▸ **WHAT THIS TASK INVOLVES**
Your copy should contain exactly the lines from the start of the listing through the line that holds "Given: Click the", and no pictures.

▸ **RECORDS TO PROCESS**

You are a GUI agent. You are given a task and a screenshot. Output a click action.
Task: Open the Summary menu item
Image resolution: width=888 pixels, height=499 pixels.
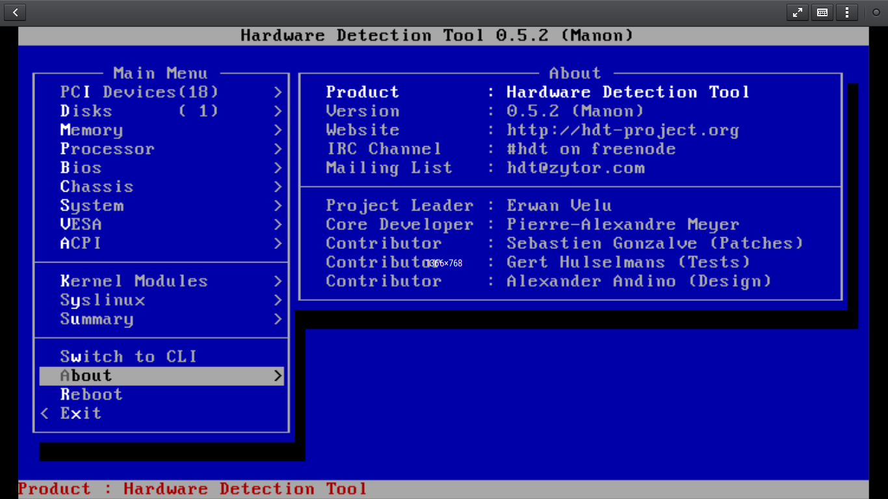pyautogui.click(x=97, y=319)
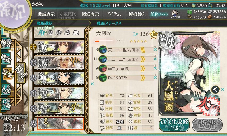Open the 工廠 (factory) side menu icon
This screenshot has width=227, height=136.
(6, 104)
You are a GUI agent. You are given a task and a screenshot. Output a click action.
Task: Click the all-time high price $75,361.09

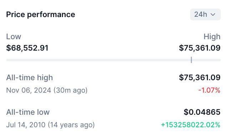pyautogui.click(x=200, y=77)
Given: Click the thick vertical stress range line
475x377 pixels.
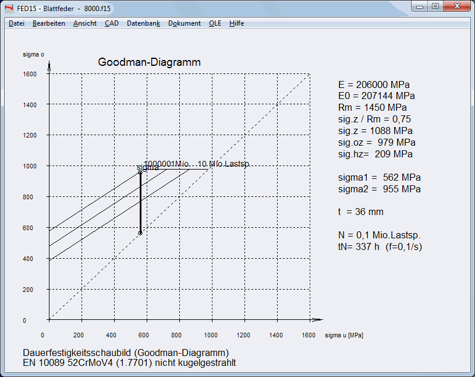Looking at the screenshot, I should click(140, 203).
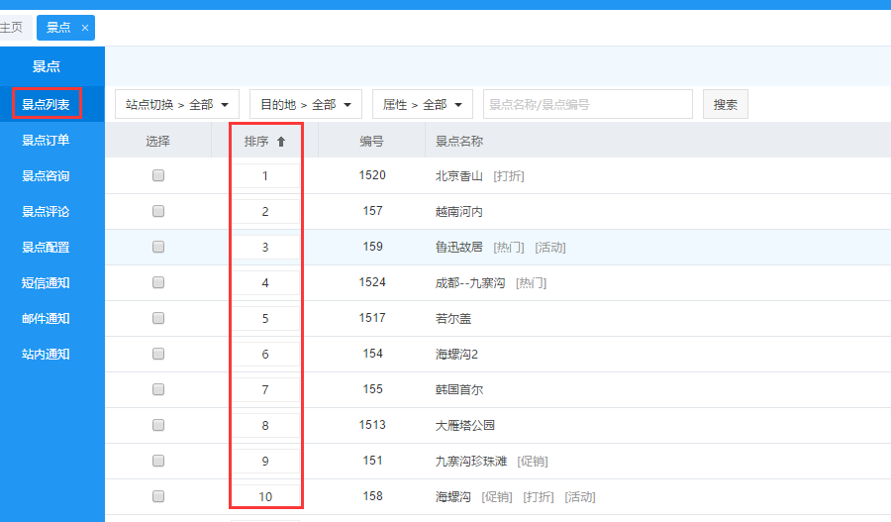Click the 成都--九寨沟 attraction name
Screen dimensions: 891x522
(x=470, y=283)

▸ **EXERCISE RESULT**
You are a GUI agent. You are given a task and a screenshot. Output a click action.
Task: Open the Summary menu item
Image resolution: width=888 pixels, height=499 pixels.
pyautogui.click(x=97, y=319)
Open the 工廠 (factory) side menu icon
This screenshot has width=227, height=136.
(6, 104)
You are a GUI agent. You are given a task and a screenshot. Output a click action.
Task: Click the all-time high price $75,361.09

pyautogui.click(x=200, y=77)
Given: Click the thick vertical stress range line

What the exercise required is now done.